For me, it starts with the process and my daily work around the flow. I have a lot of freedom and autonomy. Some of the things that I’m going to mention, I understand many people are not going to be able to set their day like this because they have commitments like children or a traditional 9:00 to 5:00. I start my day by waking up when I feel fully rested. Not to an alarm, not to a schedule. I’ve scheduled my day so that all of my meetings or things that have to be done at a certain time are going to happen well after that moment.

Most of my day, I get to eat when I’m hungry. If I need additional rest, I can take it. I get great fitness. All of my personal needs are well taken care of because I do subscribe to the model of, “I can’t put my oxygen mask on anyone else until I have it on my mouth first.” For starters, I have a day that completely fulfills my needs. It’s because of that, I have all of this extra emotional and physical bandwidth to take care of other people. In some ways, that can be contributing to other greater missions or to other greater achievements.

If I don’t take care of those needs first, if I don’t feel fully rested, if I don’t feel like I’ve had good food, good fitness or the other things I need to thrive, I want to get in the fetal position and shy away from diving into other projects. It’s because I feel so good, I have more ability to help elevate other people if that’s what the day or week calls for. That’s the first part.

In terms of achievement and mission, I never get caught up in having a specific concrete goal that’s 5 years or 10 years down the road. I just like seeing progress. For my missions, I want to see that I’m getting closer with my A Little. I want to see with my work with Miracle Messages that, as an organization, we are becoming a more important part of the ecosystem of helping reunite families. We can measure that objectively in numbers of families that we’ve reunited or other types of work that we’re doing.

I don’t have this idea of, “I have to do X, Y or Z at a specific time and date. If I didn’t achieve that goal, then my mission work was a failure or my achievements were a failure.” Beyond that, I tend to do interesting things. If that leads to achievement, which it often has, then so be it but I’m not doing it because I’m trying to think of achievement. I don’t need medals.
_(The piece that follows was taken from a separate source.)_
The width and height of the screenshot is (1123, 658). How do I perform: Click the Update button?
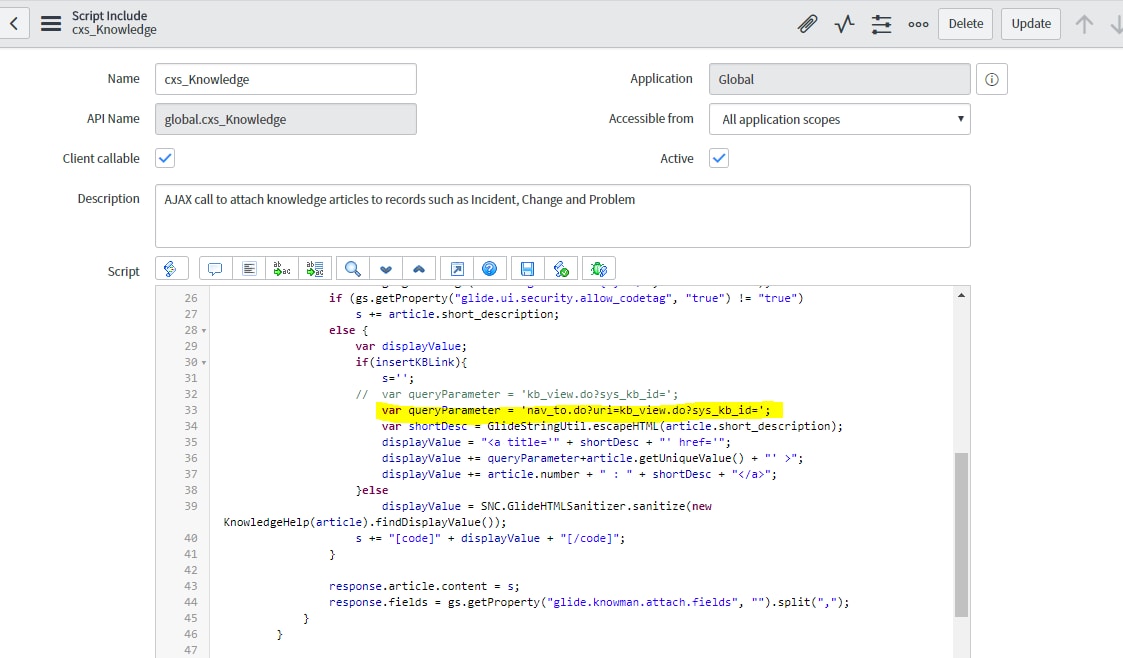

Infamously, my company will not accept any awards. We do not apply for awards and when given the awards, we generally deter.
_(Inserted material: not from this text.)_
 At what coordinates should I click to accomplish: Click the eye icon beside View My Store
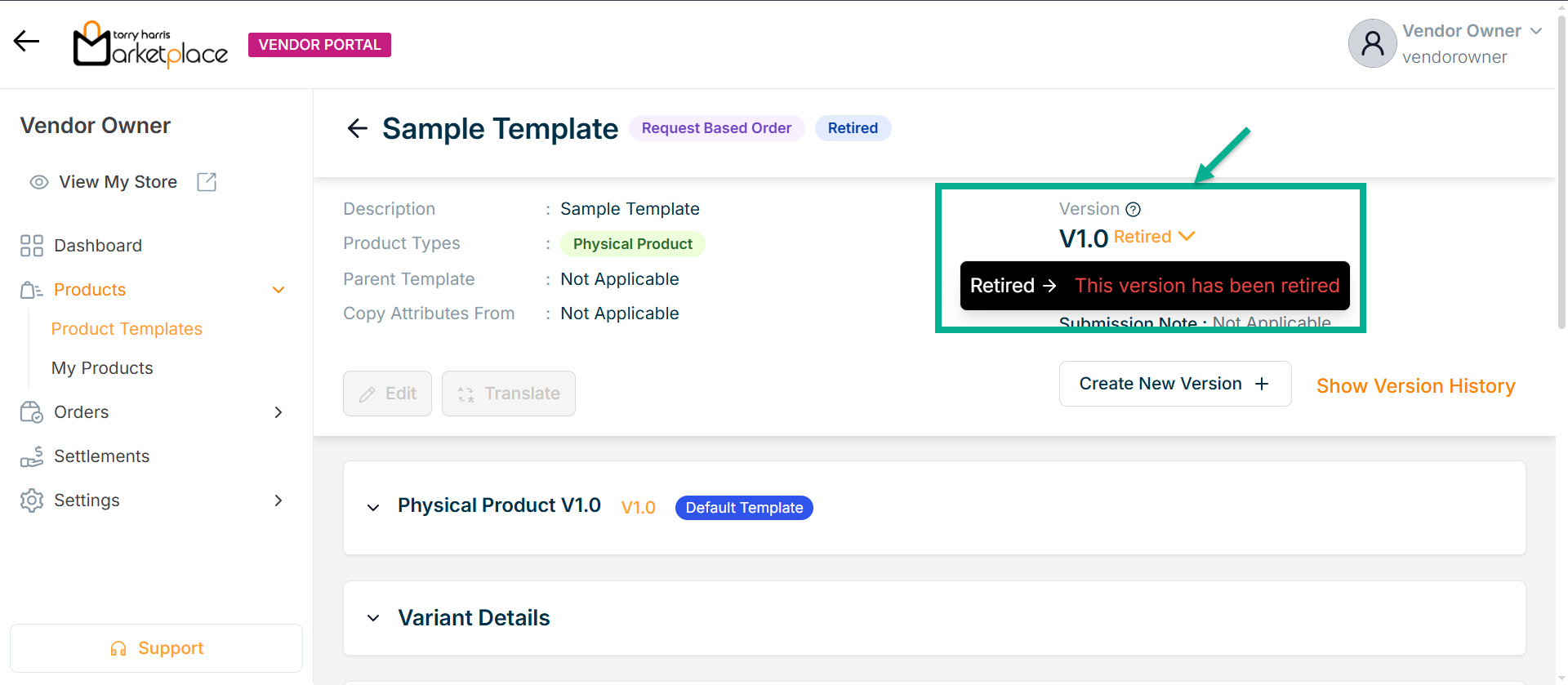pyautogui.click(x=38, y=182)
Your company is called Phantom and it has multiple meanings. It’s almost impossible to figure out what Phantom does. Phantom does not have a publicist and does not do media.

We don’t even have a sales team. We don’t market ourselves. You either know about us or you do not.
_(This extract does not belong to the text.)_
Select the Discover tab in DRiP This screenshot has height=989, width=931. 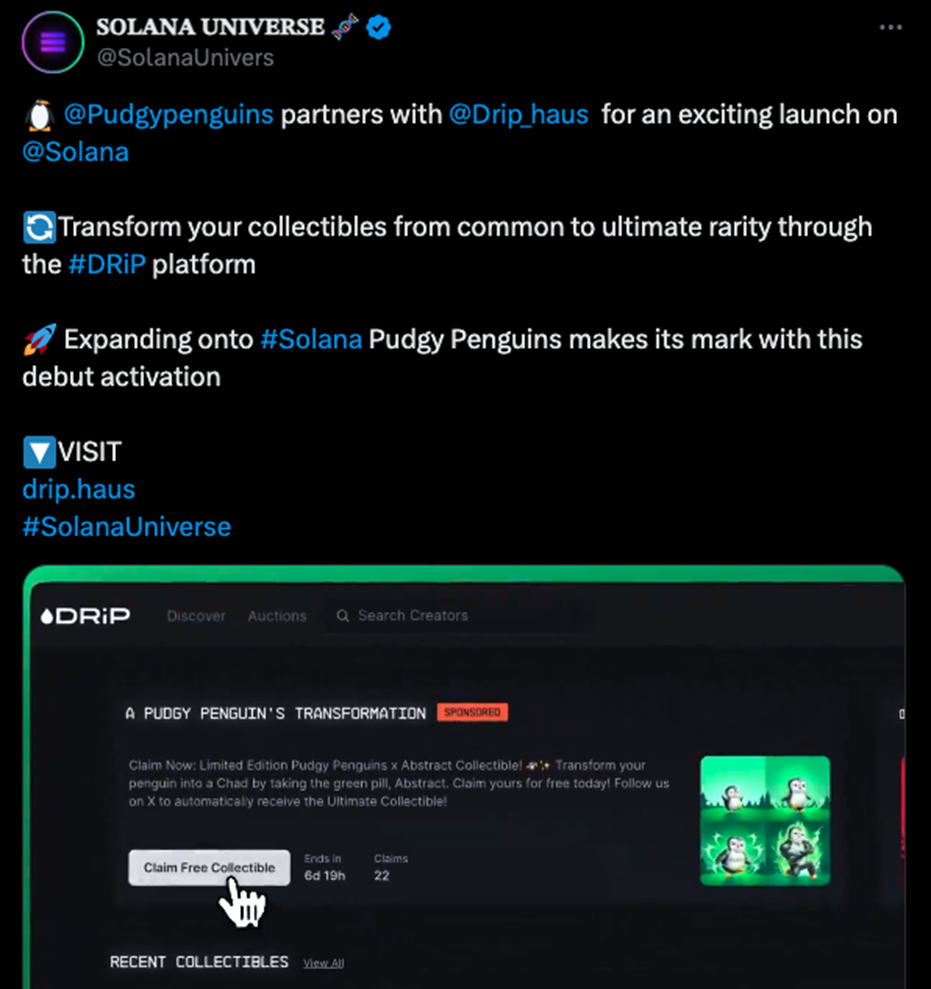tap(196, 616)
Only the cool people know about it.

You didn’t have a website for years. Darwyn labeled something that I had been doing for years called SMonday. A lot of successful people fight what’s called the Sunday Scaries, which is they kickstart their workweek Sunday late afternoon, early evening. They knock out some emails, and take care of some busywork so that Monday morning, you can do the most important work, the creative work there.

During my time in Los Angeles, Darwyn’s have been kind to let me come over for SMonday and hang out in his apartment. It’s half social, half work time when the two of us are there or more. Sometimes there are 3 or 4 people. It’s fun to see how he works because all of the foundational stuff is clear. What Darwyn likes to do, and I hate to out you for this, is he loves to hack things. He’s a professional decoder.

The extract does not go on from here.